> [EXERCISE DATA]:
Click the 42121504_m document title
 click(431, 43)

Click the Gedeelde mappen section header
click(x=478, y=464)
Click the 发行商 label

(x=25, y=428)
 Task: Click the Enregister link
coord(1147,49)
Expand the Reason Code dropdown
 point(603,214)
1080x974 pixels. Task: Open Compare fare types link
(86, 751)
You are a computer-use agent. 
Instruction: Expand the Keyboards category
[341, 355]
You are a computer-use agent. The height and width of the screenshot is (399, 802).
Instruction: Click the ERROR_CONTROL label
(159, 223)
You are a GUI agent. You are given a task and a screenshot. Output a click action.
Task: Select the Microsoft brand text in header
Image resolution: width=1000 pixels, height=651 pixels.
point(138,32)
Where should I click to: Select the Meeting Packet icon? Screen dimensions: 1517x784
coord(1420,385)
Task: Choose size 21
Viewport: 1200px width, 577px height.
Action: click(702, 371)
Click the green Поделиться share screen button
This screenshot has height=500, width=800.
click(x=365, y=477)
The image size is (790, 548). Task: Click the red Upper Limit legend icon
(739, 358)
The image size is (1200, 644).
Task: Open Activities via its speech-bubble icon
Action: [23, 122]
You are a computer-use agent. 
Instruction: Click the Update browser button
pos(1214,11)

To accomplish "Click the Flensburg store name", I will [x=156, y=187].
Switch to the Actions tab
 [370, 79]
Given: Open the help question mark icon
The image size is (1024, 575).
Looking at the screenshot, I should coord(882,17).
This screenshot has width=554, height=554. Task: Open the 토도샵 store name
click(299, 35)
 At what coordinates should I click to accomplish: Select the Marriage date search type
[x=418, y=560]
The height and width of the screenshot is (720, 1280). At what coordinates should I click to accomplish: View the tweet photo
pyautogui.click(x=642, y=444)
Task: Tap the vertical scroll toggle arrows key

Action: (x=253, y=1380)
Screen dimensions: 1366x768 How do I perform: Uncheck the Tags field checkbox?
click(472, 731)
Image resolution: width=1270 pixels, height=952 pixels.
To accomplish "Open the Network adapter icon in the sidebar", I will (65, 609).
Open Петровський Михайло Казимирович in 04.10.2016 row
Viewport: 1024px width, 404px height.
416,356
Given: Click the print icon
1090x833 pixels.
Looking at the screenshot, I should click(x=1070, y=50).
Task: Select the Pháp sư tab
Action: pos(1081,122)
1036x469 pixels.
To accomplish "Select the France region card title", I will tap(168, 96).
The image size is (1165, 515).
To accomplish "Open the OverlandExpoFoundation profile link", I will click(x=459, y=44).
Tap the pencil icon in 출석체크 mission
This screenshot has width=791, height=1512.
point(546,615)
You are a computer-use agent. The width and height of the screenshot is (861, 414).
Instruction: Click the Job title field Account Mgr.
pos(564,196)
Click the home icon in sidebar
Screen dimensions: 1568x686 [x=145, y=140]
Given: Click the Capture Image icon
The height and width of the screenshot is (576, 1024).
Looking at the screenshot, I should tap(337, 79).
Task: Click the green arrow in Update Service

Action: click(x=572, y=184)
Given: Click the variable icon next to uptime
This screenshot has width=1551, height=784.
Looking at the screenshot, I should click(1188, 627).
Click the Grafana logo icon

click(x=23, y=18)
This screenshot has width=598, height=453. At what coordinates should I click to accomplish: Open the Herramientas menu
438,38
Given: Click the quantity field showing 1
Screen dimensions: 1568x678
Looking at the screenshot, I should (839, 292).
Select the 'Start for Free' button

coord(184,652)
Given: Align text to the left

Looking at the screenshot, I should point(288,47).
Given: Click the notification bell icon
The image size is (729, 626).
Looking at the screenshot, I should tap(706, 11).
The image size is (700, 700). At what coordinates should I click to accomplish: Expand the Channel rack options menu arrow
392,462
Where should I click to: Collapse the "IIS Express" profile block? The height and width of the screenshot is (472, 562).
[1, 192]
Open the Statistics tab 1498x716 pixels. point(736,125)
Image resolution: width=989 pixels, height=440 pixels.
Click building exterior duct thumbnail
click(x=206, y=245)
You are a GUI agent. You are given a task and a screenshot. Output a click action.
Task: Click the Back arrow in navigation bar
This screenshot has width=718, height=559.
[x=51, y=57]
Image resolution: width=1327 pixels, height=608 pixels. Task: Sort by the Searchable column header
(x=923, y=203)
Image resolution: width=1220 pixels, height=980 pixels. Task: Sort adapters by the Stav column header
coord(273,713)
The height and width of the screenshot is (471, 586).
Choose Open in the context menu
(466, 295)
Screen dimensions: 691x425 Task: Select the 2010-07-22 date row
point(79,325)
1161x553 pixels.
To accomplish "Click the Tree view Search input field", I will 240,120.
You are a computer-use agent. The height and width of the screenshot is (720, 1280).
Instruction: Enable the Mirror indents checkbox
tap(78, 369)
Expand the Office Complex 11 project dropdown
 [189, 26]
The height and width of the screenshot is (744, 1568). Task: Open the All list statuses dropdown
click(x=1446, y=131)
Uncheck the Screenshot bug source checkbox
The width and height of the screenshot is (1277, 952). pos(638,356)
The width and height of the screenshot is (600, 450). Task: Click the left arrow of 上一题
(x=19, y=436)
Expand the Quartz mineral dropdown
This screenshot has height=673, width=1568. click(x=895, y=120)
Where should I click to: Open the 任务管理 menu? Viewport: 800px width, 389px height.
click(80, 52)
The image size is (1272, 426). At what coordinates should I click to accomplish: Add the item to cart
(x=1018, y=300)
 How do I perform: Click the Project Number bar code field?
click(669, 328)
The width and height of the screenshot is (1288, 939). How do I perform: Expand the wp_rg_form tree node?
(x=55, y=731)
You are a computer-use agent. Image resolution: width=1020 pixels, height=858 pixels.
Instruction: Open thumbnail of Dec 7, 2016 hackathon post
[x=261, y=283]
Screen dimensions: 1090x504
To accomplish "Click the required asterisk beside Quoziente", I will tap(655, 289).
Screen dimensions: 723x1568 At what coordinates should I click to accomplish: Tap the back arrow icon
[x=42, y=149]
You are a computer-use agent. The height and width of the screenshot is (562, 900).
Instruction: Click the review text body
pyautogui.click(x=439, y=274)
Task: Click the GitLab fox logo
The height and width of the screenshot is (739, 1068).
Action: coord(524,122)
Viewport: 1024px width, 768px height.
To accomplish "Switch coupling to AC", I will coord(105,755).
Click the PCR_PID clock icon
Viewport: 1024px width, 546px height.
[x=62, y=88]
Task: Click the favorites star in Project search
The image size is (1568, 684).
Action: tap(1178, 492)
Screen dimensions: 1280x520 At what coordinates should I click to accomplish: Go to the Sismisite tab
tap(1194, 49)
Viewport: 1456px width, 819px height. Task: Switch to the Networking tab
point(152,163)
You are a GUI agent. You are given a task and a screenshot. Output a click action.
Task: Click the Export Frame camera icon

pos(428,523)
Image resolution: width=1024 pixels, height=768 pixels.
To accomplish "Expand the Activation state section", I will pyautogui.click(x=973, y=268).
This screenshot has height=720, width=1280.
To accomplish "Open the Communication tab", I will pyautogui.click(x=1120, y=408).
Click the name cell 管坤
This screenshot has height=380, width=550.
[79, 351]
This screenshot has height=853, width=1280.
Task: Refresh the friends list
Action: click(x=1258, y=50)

> [EXERCISE PROMPT]:
Output every entry word for word.

> [EXPECTED ANSWER]:
Click the 42121504_m document title
 click(431, 43)

Click the Gedeelde mappen section header
click(x=478, y=464)
Click the 发行商 label

(x=25, y=428)
 Task: Click the Enregister link
coord(1147,49)
Expand the Reason Code dropdown
 point(603,214)
1080x974 pixels. Task: Open Compare fare types link
(86, 751)
You are a computer-use agent. 
Instruction: Expand the Keyboards category
[341, 355]
You are a computer-use agent. The height and width of the screenshot is (399, 802).
Instruction: Click the ERROR_CONTROL label
(159, 223)
You are a GUI agent. You are given a task and a screenshot. Output a click action.
Task: Select the Microsoft brand text in header
Image resolution: width=1000 pixels, height=651 pixels.
point(138,32)
Where should I click to: Select the Meeting Packet icon? Screen dimensions: 1517x784
coord(1420,385)
Task: Choose size 21
Viewport: 1200px width, 577px height.
Action: click(702, 371)
Click the green Поделиться share screen button
This screenshot has height=500, width=800.
click(x=365, y=477)
The image size is (790, 548). Task: Click the red Upper Limit legend icon
(739, 358)
The image size is (1200, 644).
Task: Open Activities via its speech-bubble icon
Action: [23, 122]
You are a computer-use agent. 
Instruction: Click the Update browser button
pos(1214,11)

To accomplish "Click the Flensburg store name", I will [x=156, y=187].
Switch to the Actions tab
 [370, 79]
Given: Open the help question mark icon
The image size is (1024, 575).
Looking at the screenshot, I should coord(882,17).
This screenshot has width=554, height=554. Task: Open the 토도샵 store name
click(299, 35)
 At what coordinates should I click to accomplish: Select the Marriage date search type
[x=418, y=560]
The height and width of the screenshot is (720, 1280). At what coordinates should I click to accomplish: View the tweet photo
pyautogui.click(x=642, y=444)
Task: Tap the vertical scroll toggle arrows key

Action: (x=253, y=1380)
Screen dimensions: 1366x768 How do I perform: Uncheck the Tags field checkbox?
click(472, 731)
Image resolution: width=1270 pixels, height=952 pixels.
To accomplish "Open the Network adapter icon in the sidebar", I will (65, 609).
Open Петровський Михайло Казимирович in 04.10.2016 row
Viewport: 1024px width, 404px height.
416,356
Given: Click the print icon
1090x833 pixels.
Looking at the screenshot, I should click(x=1070, y=50).
Task: Select the Pháp sư tab
Action: pos(1081,122)
1036x469 pixels.
To accomplish "Select the France region card title", I will tap(168, 96).
The image size is (1165, 515).
To accomplish "Open the OverlandExpoFoundation profile link", I will click(x=459, y=44).
Tap the pencil icon in 출석체크 mission
This screenshot has width=791, height=1512.
point(546,615)
You are a computer-use agent. The width and height of the screenshot is (861, 414).
Instruction: Click the Job title field Account Mgr.
pos(564,196)
Click the home icon in sidebar
Screen dimensions: 1568x686 [x=145, y=140]
Given: Click the Capture Image icon
The height and width of the screenshot is (576, 1024).
Looking at the screenshot, I should tap(337, 79).
Task: Click the green arrow in Update Service

Action: click(x=572, y=184)
Given: Click the variable icon next to uptime
This screenshot has width=1551, height=784.
Looking at the screenshot, I should click(1188, 627).
Click the Grafana logo icon

click(x=23, y=18)
This screenshot has width=598, height=453. At what coordinates should I click to accomplish: Open the Herramientas menu
438,38
Given: Click the quantity field showing 1
Screen dimensions: 1568x678
Looking at the screenshot, I should (839, 292).
Select the 'Start for Free' button

coord(184,652)
Given: Align text to the left

Looking at the screenshot, I should point(288,47).
Given: Click the notification bell icon
The image size is (729, 626).
Looking at the screenshot, I should tap(706, 11).
The image size is (700, 700). At what coordinates should I click to accomplish: Expand the Channel rack options menu arrow
392,462
Where should I click to: Collapse the "IIS Express" profile block? The height and width of the screenshot is (472, 562).
[1, 192]
Open the Statistics tab 1498x716 pixels. point(736,125)
Image resolution: width=989 pixels, height=440 pixels.
Click building exterior duct thumbnail
click(x=206, y=245)
You are a GUI agent. You are given a task and a screenshot. Output a click action.
Task: Click the Back arrow in navigation bar
This screenshot has width=718, height=559.
[x=51, y=57]
Image resolution: width=1327 pixels, height=608 pixels. Task: Sort by the Searchable column header
(x=923, y=203)
Image resolution: width=1220 pixels, height=980 pixels. Task: Sort adapters by the Stav column header
coord(273,713)
The height and width of the screenshot is (471, 586).
Choose Open in the context menu
(466, 295)
Screen dimensions: 691x425 Task: Select the 2010-07-22 date row
point(79,325)
1161x553 pixels.
To accomplish "Click the Tree view Search input field", I will 240,120.
You are a computer-use agent. The height and width of the screenshot is (720, 1280).
Instruction: Enable the Mirror indents checkbox
tap(78, 369)
Expand the Office Complex 11 project dropdown
 [189, 26]
The height and width of the screenshot is (744, 1568). Task: Open the All list statuses dropdown
click(x=1446, y=131)
Uncheck the Screenshot bug source checkbox
The width and height of the screenshot is (1277, 952). pos(638,356)
The width and height of the screenshot is (600, 450). Task: Click the left arrow of 上一题
(x=19, y=436)
Expand the Quartz mineral dropdown
This screenshot has height=673, width=1568. click(x=895, y=120)
Where should I click to: Open the 任务管理 menu? Viewport: 800px width, 389px height.
click(80, 52)
The image size is (1272, 426). At what coordinates should I click to accomplish: Add the item to cart
(x=1018, y=300)
 How do I perform: Click the Project Number bar code field?
click(669, 328)
The width and height of the screenshot is (1288, 939). How do I perform: Expand the wp_rg_form tree node?
(x=55, y=731)
You are a computer-use agent. Image resolution: width=1020 pixels, height=858 pixels.
Instruction: Open thumbnail of Dec 7, 2016 hackathon post
[x=261, y=283]
Screen dimensions: 1090x504
To accomplish "Click the required asterisk beside Quoziente", I will tap(655, 289).
Screen dimensions: 723x1568 At what coordinates should I click to accomplish: Tap the back arrow icon
[x=42, y=149]
You are a computer-use agent. The height and width of the screenshot is (562, 900).
Instruction: Click the review text body
pyautogui.click(x=439, y=274)
Task: Click the GitLab fox logo
The height and width of the screenshot is (739, 1068).
Action: coord(524,122)
Viewport: 1024px width, 768px height.
To accomplish "Switch coupling to AC", I will coord(105,755).
Click the PCR_PID clock icon
Viewport: 1024px width, 546px height.
[x=62, y=88]
Task: Click the favorites star in Project search
The image size is (1568, 684).
Action: tap(1178, 492)
Screen dimensions: 1280x520 At what coordinates should I click to accomplish: Go to the Sismisite tab
tap(1194, 49)
Viewport: 1456px width, 819px height. Task: Switch to the Networking tab
point(152,163)
You are a GUI agent. You are given a task and a screenshot. Output a click action.
Task: Click the Export Frame camera icon

pos(428,523)
Image resolution: width=1024 pixels, height=768 pixels.
To accomplish "Expand the Activation state section", I will pyautogui.click(x=973, y=268).
This screenshot has height=720, width=1280.
To accomplish "Open the Communication tab", I will pyautogui.click(x=1120, y=408).
Click the name cell 管坤
This screenshot has height=380, width=550.
[79, 351]
This screenshot has height=853, width=1280.
Task: Refresh the friends list
Action: click(x=1258, y=50)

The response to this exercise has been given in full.